Aliza in Alaska recently asked whether she should use who or that to refer to a board of directors.

Today we're going to decide whether companies are people or things; in other words, whether you use the relative pronoun who or that when referring to an entity like a company or board of directors. I had to look this up the first time someone asked. For many years, before I became Grammar Girl and had to answer people's questions, I simply rewrote sentences to avoid having to figure this one out.

People Versus Entities

What confused me was that even though companies are entities, they're made up of people. But it turns out that this somewhat confusing fact is actually one of the keys to knowing which pronoun to use.
 
You see, a company, because it is just a legal entity, can't actually do much; it is the company’s people who typically take action. So although you might often see it written that a company laid off 1,000 people, to be precise it was actually the company's managers or the board of directors who laid off all those people. The board members might like you to think the big, bad amorphous company was to blame, but in the end it was people who made it happen.
 
So instead of letting those managers hide behind bad grammar, call them out! Use proper sentences like this one:

Today, the MegaCo directors, who just gave themselves a raise, laid off 1,000 factory workers.

Similarly, you would use the word they and not it to continue the paragraph:

Today, the MegaCo directors, who just laid off 1,000 factory workers, gave themselves a raise. They should be ashamed of themselves.

So there's one rule: when action, good or bad, is taken in a corporate environment, usually it is the people at the company doing the work, and if you need to use a pronoun you obviously refer to the people as who.
 
Nevertheless, it's true that sometimes you have to refer to a corporation. If a company is acquired, for example, and you want to add a bit of extra information, you might write:

MegaCo, the company that was named worst place to work in 2007, will be acquired by MondoCo in December.

Similarly, you would use the word it when continuing the paragraph:

MegaCo, the company that was named worst place to work in 2007, will be acquired by MondoCo in December. The CEO of MegaCo said the company is expected to sell for one billion dollars despite the fact that it was recently valued at 500 million dollars.

Not all companies are bad, but if it helps you remember the grammar rules to think of them as unfeeling, faceless entities, I give you permission to do so.

Collective Nouns

Another way to think of this is that corporation and board are collective nouns, meaning they are nouns that describe a group, just like orchestra, team, and family. In the United States, collective nouns are usually treated as singular. It would be silly to refer to the corporation as he or she, so the only singular pronoun that remains is it.*
 
It is more complicated in Britain, where collective nouns are usually treated as plural, but then I think it makes sense to fall back on the idea that corporations and boards are entities and can’t take action without people.

Squidgyness

It's important to note that this is an area where there is some disagreement. For example, a lawyer wrote in arguing that a corporation should be treated as a person because it is considered a “legal person” under the law, and you can certainly find common usage where people refer to corporations using pronouns such as who and they.
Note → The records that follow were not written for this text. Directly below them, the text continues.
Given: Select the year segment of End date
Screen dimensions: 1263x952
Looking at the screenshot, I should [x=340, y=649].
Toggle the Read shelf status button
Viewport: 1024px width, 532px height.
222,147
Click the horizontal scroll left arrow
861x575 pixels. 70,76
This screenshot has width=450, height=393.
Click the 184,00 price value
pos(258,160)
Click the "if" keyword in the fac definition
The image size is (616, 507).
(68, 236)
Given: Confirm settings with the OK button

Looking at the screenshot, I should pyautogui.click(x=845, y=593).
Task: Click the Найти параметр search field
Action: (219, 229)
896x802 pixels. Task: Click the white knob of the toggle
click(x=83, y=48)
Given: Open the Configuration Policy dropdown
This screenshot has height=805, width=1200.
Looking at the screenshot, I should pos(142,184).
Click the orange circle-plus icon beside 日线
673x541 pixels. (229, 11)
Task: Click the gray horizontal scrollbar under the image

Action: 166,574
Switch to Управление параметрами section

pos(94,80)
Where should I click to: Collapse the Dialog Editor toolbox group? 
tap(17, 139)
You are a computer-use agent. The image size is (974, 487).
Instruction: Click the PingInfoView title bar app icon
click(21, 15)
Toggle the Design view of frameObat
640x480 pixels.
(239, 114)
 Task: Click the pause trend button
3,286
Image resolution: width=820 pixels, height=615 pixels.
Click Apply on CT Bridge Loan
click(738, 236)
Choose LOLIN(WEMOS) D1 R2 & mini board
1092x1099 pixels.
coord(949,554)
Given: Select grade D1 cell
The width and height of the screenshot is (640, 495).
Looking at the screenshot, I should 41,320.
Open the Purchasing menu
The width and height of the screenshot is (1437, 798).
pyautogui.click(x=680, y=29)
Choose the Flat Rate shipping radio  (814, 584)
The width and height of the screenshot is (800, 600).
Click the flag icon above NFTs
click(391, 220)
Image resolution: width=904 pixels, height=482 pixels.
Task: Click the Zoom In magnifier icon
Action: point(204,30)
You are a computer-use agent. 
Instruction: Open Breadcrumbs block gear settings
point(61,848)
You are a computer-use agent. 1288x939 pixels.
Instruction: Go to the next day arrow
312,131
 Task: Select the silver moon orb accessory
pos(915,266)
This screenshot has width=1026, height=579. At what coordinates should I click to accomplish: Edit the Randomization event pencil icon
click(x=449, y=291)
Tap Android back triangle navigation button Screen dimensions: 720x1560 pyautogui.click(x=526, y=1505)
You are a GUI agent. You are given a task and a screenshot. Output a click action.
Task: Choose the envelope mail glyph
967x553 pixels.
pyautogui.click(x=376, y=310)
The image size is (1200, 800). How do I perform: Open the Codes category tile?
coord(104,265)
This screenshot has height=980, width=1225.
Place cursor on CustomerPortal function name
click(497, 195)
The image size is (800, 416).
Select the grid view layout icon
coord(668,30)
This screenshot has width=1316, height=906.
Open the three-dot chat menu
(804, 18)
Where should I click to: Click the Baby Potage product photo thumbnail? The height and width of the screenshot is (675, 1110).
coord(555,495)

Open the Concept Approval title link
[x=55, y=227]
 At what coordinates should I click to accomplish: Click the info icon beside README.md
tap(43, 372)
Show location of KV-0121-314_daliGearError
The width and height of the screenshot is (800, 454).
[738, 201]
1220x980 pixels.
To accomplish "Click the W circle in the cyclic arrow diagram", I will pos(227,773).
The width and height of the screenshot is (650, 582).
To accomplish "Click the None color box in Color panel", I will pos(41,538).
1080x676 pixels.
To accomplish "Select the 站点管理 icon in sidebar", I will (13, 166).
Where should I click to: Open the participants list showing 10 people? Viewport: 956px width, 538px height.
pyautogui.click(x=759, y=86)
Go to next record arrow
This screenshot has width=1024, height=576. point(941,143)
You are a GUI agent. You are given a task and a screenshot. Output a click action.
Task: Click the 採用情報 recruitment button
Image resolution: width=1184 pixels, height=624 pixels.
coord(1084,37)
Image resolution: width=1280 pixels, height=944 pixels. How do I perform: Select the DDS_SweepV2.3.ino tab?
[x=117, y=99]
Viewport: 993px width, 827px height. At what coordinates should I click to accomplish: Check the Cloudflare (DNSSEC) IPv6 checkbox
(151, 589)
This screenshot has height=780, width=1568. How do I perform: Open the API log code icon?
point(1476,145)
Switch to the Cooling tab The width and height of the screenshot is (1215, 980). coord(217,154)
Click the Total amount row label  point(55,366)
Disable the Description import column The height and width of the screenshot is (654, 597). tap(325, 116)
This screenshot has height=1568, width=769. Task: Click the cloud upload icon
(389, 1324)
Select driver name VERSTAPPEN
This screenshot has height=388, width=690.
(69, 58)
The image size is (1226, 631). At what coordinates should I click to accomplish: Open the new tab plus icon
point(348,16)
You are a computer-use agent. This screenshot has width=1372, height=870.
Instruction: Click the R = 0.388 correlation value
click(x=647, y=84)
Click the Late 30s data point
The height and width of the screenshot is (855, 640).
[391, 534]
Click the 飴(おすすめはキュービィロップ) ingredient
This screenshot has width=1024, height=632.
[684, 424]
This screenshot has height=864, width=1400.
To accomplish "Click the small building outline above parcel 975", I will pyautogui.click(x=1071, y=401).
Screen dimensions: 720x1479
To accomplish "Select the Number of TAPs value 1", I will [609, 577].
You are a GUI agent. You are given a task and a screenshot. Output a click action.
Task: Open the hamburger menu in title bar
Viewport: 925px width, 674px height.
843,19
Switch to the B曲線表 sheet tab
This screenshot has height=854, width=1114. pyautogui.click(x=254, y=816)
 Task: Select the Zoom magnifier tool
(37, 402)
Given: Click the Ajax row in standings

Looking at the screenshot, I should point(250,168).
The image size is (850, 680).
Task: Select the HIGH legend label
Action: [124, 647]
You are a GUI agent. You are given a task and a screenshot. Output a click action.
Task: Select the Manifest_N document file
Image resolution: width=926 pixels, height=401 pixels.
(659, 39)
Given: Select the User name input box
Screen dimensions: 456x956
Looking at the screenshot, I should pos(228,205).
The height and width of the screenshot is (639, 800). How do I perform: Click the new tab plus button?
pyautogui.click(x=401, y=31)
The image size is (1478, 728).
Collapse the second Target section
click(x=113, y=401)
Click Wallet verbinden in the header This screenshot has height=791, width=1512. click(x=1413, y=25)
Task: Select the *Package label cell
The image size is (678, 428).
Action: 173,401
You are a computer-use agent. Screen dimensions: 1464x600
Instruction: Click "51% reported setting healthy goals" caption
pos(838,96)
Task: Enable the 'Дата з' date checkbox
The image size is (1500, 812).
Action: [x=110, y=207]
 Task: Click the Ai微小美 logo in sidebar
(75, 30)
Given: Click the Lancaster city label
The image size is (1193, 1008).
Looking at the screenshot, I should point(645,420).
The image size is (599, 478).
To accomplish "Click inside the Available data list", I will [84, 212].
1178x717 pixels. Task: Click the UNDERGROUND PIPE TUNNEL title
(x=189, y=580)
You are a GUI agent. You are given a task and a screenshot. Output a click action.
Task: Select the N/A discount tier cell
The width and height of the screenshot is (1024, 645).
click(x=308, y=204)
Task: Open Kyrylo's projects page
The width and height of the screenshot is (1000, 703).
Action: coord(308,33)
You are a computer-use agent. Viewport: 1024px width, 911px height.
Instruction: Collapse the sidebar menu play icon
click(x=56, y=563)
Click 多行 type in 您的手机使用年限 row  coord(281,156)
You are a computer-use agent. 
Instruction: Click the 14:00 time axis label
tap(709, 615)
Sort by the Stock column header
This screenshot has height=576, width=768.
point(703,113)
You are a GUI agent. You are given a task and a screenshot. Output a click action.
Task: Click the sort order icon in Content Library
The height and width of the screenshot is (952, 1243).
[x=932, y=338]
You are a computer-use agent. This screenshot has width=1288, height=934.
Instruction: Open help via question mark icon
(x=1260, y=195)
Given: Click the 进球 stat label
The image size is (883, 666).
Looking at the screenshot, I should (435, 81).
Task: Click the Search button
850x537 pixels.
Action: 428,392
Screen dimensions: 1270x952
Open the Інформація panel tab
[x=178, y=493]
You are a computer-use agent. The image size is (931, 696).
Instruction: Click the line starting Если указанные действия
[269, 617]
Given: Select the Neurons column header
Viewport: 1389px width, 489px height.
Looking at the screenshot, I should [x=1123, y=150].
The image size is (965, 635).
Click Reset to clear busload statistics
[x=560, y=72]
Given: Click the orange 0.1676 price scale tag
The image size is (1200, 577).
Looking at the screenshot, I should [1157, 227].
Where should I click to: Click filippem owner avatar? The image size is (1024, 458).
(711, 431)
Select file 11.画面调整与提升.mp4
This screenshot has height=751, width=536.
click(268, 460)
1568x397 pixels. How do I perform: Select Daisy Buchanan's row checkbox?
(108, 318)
I found it interesting that Merriam-Webster’s Dictionary of English Usage gives a lot of credit for the growing use of plural pronouns to advertising and PR people at large corporations trying to “present a more human and less monolithic face to the public.” Nevertheless, most grammarians lean in the direction of companies being nameless, faceless entities that should be treated as singular nouns and not personified.

Whose

A striking divergence from the idea of not personifying companies, though, is that it is fine to use whose as the possessive pronoun when you’re referring to a company, or a table for that matter. Because English doesn't have a possessive pronoun to go with that or which, we have to use whose, and for the most part, everyone just accepts the idea. For example, there is little objection to sentences such as

That is the company whose managers fled the country.

That is the table whose legs were damaged last week.

And remember that whose in this case is spelled w-h-o-s-e, not w-h-o-apostrophe-s.

So there you go! Companies are just legal entities and should be referred to as such, using words like that and it. It's the company’s people who do most of the work, and you already know that they should be referred to as who or they.
 
That's all. Thanks for listening.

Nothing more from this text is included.